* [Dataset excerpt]
----------------------------------------

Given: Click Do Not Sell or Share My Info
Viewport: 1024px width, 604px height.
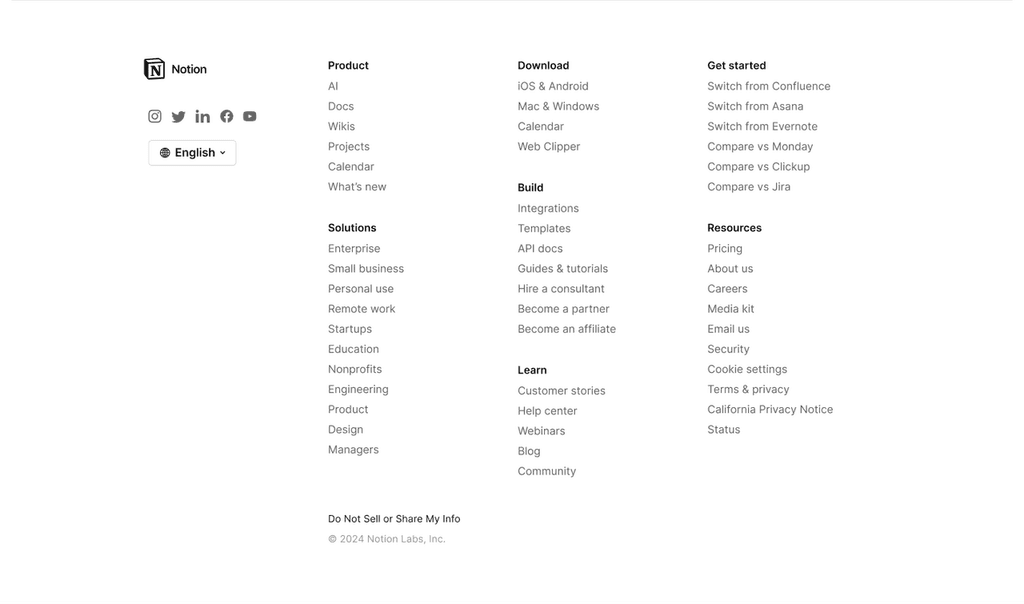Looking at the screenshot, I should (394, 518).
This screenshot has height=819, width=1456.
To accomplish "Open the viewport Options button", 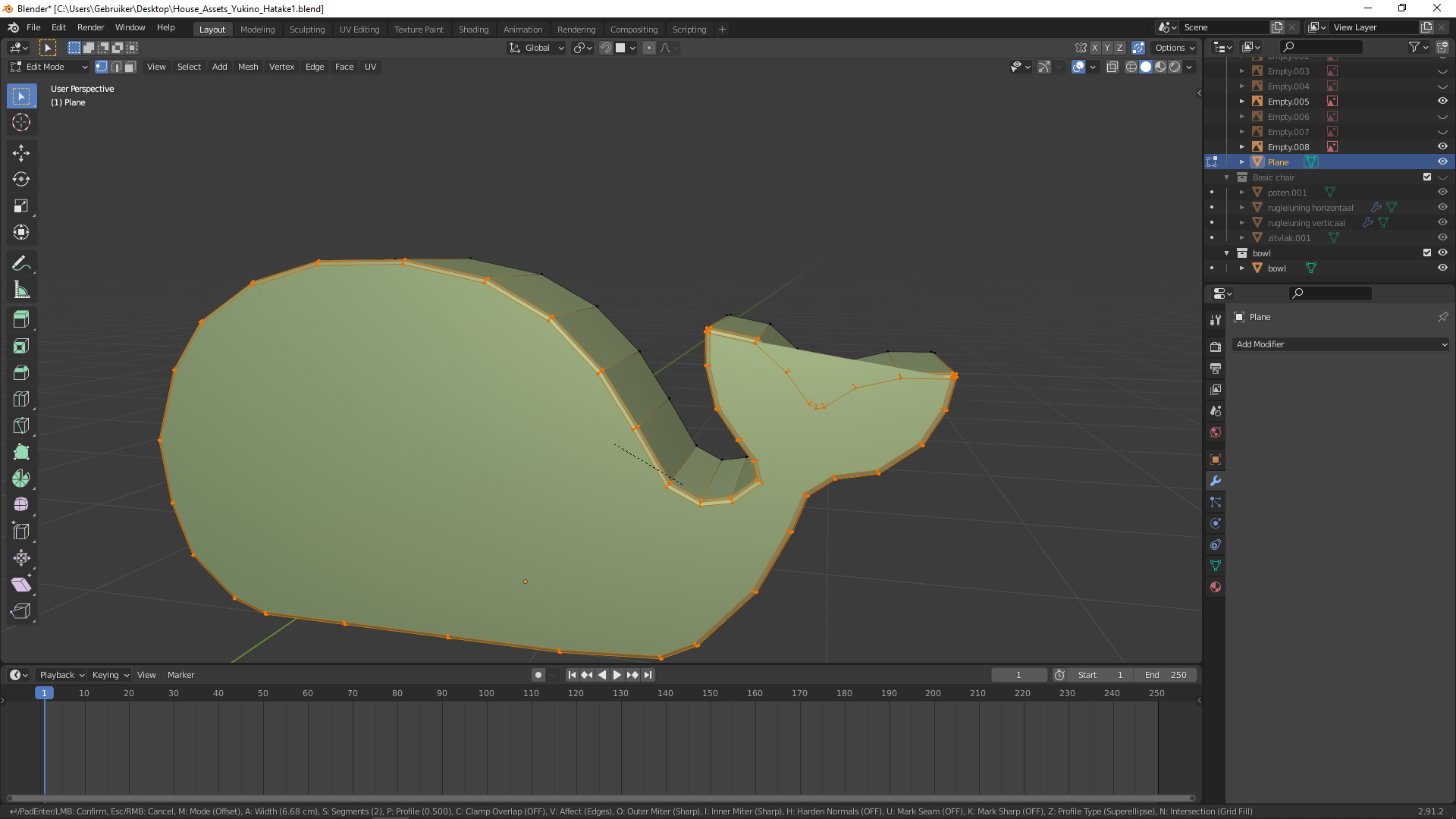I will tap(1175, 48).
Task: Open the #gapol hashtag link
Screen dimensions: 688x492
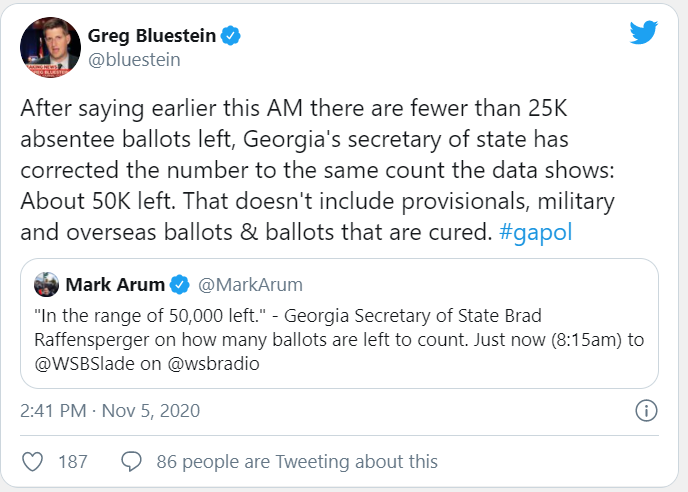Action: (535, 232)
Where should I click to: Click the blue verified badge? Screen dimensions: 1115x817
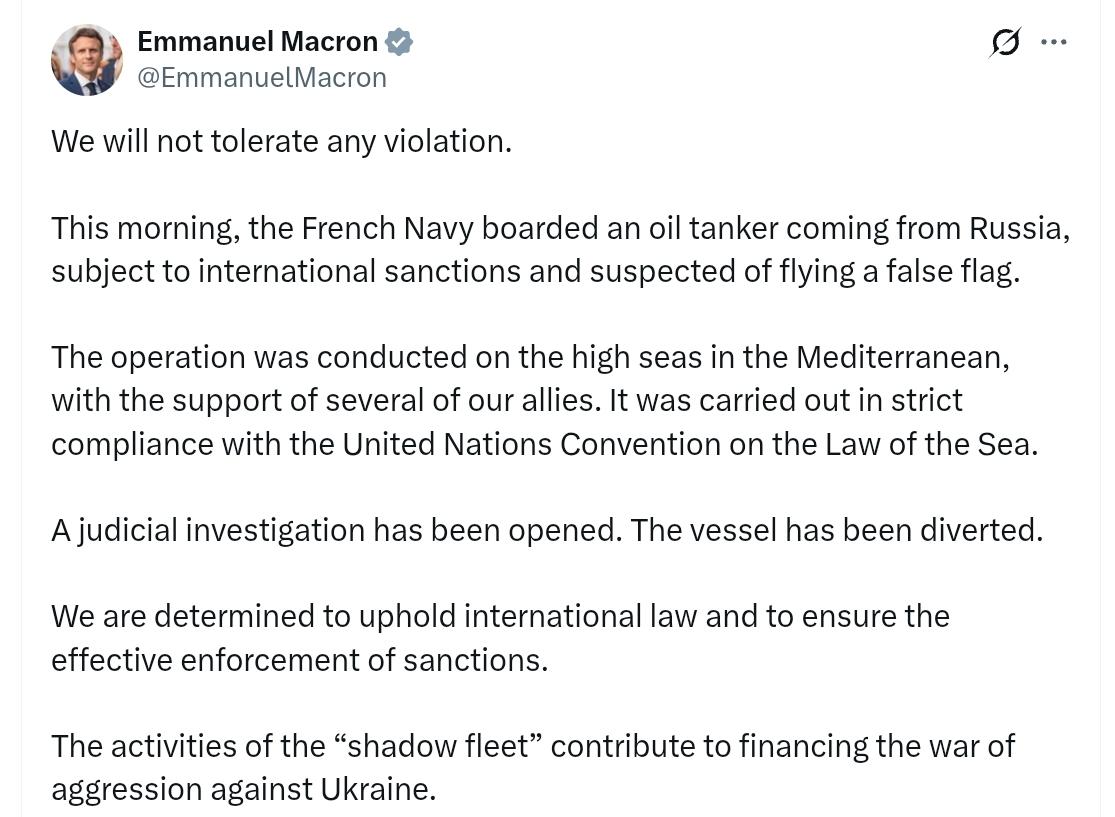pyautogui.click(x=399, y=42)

----------------------------------------

* [Exercise]
Rewrite everything from the line containing "Where should I" down to the end of the listing, requests included, and raise each coordinate in the answers by 102. Leave the pictures out.

* [Result of the exercise]
Where should I click to: Click the blue verified badge? Screen dimensions: 1115x817
pyautogui.click(x=501, y=144)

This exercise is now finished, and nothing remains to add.